(Dataset entries)

*****

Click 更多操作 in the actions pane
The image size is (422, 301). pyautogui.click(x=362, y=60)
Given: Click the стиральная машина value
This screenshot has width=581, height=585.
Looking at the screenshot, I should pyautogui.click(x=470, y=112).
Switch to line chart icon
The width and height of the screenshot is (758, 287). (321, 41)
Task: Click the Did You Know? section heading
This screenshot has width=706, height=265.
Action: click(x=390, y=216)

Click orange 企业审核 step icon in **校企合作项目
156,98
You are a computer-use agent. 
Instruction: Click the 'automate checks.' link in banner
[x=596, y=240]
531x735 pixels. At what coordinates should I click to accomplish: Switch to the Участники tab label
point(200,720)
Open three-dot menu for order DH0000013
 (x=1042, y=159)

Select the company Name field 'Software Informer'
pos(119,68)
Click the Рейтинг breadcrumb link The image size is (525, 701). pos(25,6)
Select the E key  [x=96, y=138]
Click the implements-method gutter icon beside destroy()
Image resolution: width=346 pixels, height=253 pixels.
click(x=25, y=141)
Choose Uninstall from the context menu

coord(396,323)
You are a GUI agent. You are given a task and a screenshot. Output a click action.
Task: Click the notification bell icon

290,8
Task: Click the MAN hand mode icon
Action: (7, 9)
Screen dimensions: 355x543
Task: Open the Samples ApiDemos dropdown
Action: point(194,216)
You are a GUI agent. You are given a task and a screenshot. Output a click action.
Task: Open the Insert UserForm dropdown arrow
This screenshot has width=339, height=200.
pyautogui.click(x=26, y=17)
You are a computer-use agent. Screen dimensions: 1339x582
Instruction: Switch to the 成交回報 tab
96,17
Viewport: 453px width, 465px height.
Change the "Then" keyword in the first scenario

*****

WORK TO COMPLETE:
Reproduce verbatim the stretch of lines beginning with the one containing "This screenshot has width=339, height=200." and ending at the close of the entries above.

ANSWER SPACE:
This screenshot has width=339, height=200.
pyautogui.click(x=26, y=17)
You are a computer-use agent. Screen dimensions: 1339x582
Instruction: Switch to the 成交回報 tab
96,17
Viewport: 453px width, 465px height.
Change the "Then" keyword in the first scenario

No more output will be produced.